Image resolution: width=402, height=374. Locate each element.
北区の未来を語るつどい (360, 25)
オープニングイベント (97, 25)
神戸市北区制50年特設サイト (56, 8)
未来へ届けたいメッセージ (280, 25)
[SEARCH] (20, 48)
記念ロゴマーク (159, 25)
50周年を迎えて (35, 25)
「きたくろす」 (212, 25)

# PROBLEM DETAILS
Find every line in the entries above that contains the word "element", and copy each one out.

# RESULT FOR THIS TASK
Image resolution: width=402, height=374. Locate each element.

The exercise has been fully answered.